**Task prompt**.
Please repeat the data shown below, word for word.
Listed entries Start Marker
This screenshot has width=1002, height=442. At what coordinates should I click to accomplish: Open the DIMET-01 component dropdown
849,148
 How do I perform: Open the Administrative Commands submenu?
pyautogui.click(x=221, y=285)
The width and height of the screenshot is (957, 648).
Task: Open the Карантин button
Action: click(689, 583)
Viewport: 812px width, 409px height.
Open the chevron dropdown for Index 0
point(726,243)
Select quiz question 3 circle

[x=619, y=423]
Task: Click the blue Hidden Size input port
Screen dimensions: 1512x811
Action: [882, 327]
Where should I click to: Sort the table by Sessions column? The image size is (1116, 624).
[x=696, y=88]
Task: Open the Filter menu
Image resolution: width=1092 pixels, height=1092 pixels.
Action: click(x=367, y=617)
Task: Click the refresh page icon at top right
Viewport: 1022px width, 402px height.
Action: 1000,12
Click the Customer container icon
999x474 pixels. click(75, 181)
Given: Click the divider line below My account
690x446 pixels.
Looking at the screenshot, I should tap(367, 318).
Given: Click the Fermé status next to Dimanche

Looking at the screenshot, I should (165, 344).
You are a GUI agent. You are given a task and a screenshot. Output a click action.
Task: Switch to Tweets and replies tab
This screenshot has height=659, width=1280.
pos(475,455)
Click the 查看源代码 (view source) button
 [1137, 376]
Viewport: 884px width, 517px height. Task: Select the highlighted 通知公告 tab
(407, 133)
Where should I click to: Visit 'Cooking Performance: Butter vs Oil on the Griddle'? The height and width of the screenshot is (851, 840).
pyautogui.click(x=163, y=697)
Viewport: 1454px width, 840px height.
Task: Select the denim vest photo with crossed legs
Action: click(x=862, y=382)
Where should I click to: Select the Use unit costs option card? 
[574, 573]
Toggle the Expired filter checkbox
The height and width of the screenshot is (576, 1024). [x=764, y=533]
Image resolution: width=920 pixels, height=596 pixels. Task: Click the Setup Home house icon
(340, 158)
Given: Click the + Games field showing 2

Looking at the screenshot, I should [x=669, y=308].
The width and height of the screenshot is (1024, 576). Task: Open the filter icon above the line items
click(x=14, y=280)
Listed entries End Marker
**Result for this exercise**.
This screenshot has width=1002, height=442. At what coordinates should I click to accomplish: Open the DIMET-01 component dropdown
849,148
 How do I perform: Open the Administrative Commands submenu?
pyautogui.click(x=221, y=285)
The width and height of the screenshot is (957, 648).
Task: Open the Карантин button
Action: click(689, 583)
Viewport: 812px width, 409px height.
Open the chevron dropdown for Index 0
point(726,243)
Select quiz question 3 circle

[x=619, y=423]
Task: Click the blue Hidden Size input port
Screen dimensions: 1512x811
Action: [882, 327]
Where should I click to: Sort the table by Sessions column? The image size is (1116, 624).
[x=696, y=88]
Task: Open the Filter menu
Image resolution: width=1092 pixels, height=1092 pixels.
Action: click(x=367, y=617)
Task: Click the refresh page icon at top right
Viewport: 1022px width, 402px height.
Action: 1000,12
Click the Customer container icon
999x474 pixels. click(75, 181)
Given: Click the divider line below My account
690x446 pixels.
Looking at the screenshot, I should tap(367, 318).
Given: Click the Fermé status next to Dimanche

Looking at the screenshot, I should (165, 344).
You are a GUI agent. You are given a task and a screenshot. Output a click action.
Task: Switch to Tweets and replies tab
This screenshot has height=659, width=1280.
pos(475,455)
Click the 查看源代码 (view source) button
 [1137, 376]
Viewport: 884px width, 517px height. Task: Select the highlighted 通知公告 tab
(407, 133)
Where should I click to: Visit 'Cooking Performance: Butter vs Oil on the Griddle'? The height and width of the screenshot is (851, 840).
pyautogui.click(x=163, y=697)
Viewport: 1454px width, 840px height.
Task: Select the denim vest photo with crossed legs
Action: click(x=862, y=382)
Where should I click to: Select the Use unit costs option card? 
[574, 573]
Toggle the Expired filter checkbox
The height and width of the screenshot is (576, 1024). [x=764, y=533]
Image resolution: width=920 pixels, height=596 pixels. Task: Click the Setup Home house icon
(340, 158)
Given: Click the + Games field showing 2

Looking at the screenshot, I should [x=669, y=308].
The width and height of the screenshot is (1024, 576). Task: Open the filter icon above the line items
click(x=14, y=280)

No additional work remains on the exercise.